With that bucket-list achievement out of the way, he now has a very different task ahead as the Buffalo Sabres look to turn a plethora of impressive young talent into a team that can get back to the post-season and, eventually, make a Cup run of its own.
Since Byram was acquired in exchange for Casey Mittelstadt on March 6, the Sabres have gone 4-3-0. But with so many Eastern Conference teams in the mix for just a couple of playoff berths, Buffalo will need to do even better in order to make a real push to snap that league-high 12-season drought.
Coach Don Granato hasn't shied away from throwing Byram into the deep end. His ice time is up by more than four minutes a game as he plays the power play, the penalty kill and on the team's top defense pairing with Rasmus Dahlin, who has seamlessly shifted over to the right side.
"They just want me to go and play my game," Byram said after Tuesday's 3-2 loss in Vancouver. "Obviously, there's different things with the systems and whatnot that I'm still adapting to and getting used to. I just try to go out there and play hard and have fun while doing it."
Granato is impressed by what he has seen so far.
"He's going to be a big, big part of our future — another competitive young defenseman," he said. "He has some experience in the league but still a very young guy. So, lots and lots of potential. High compete and certainly high skill."
After trading away their veteran captain Kyle Okposo and experienced defenseman Erik Johnson at the deadline, the Sabres are now officially the youngest team in the NHL — icing a roster with an average age of just 25.41 years on Tuesday night.
At 23, Dahlin came close to singlehandedly changing the outcome with two third-period goals and a couple of impressive save attempts in front of Buffalo's empty net — one successful, one not.

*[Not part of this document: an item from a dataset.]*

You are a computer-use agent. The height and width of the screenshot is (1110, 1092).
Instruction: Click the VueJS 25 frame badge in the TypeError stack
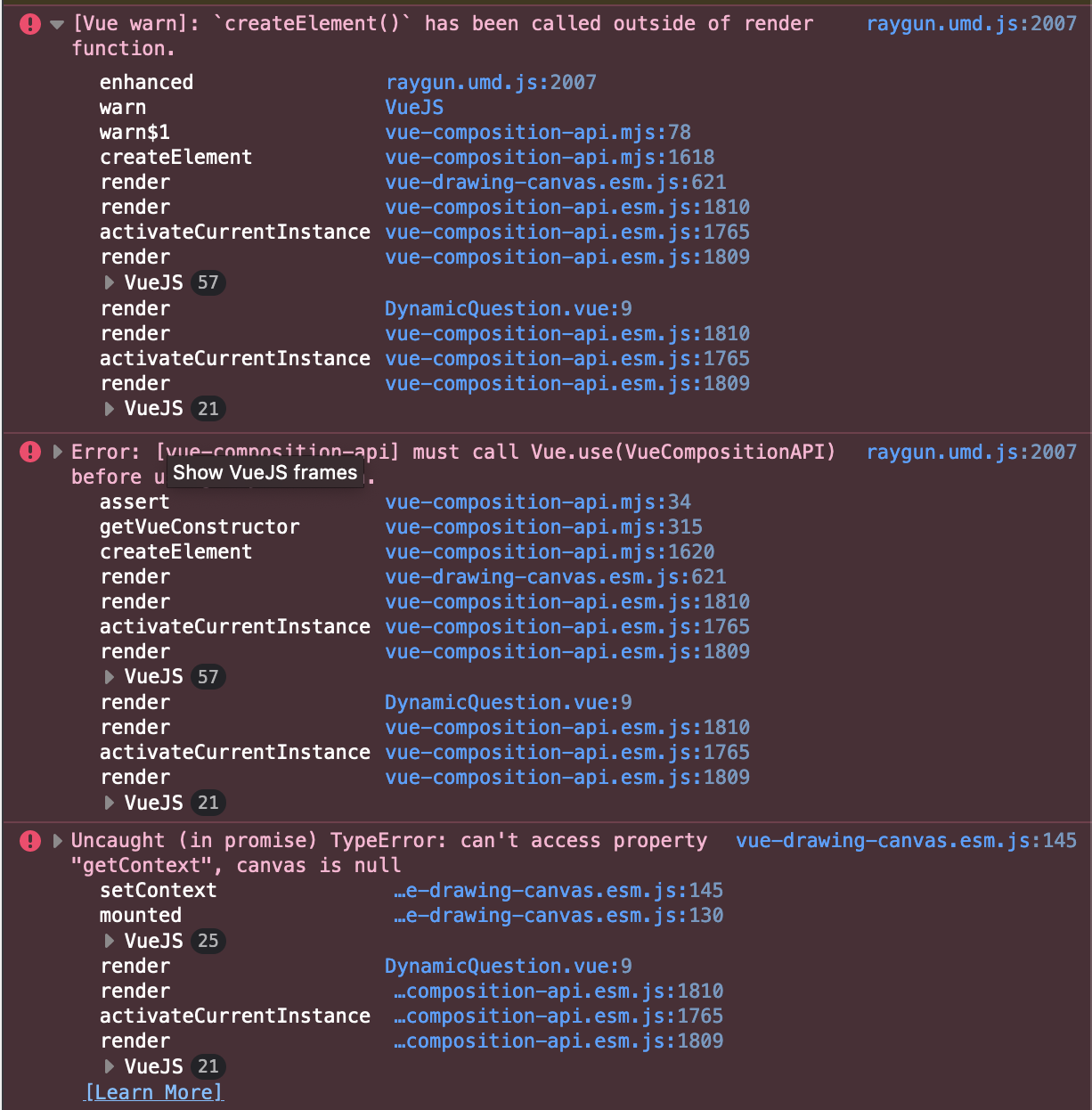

"He's an unbelievable player," Byram said. "Thinks the game really well, has unbelievable skill and he's a great guy and a great leader on the team."
Byram is getting to know Dahlin for the first time but has ties to several of his new teammates. He goes way back with fellow WHLers Dylan Cozens and Peyton Krebs, who were also world juniors teammates with Team Canada.
It was those three, plus Sabres defenseman Jacob Bryson, who spent the all-star break together in Mexico — perhaps triggering some kind of hockey karma that led to them being united barely a month later.
"It's something we always talked about," Byram said. "We played together when we were younger; it'd be pretty cool to play together in the NHL.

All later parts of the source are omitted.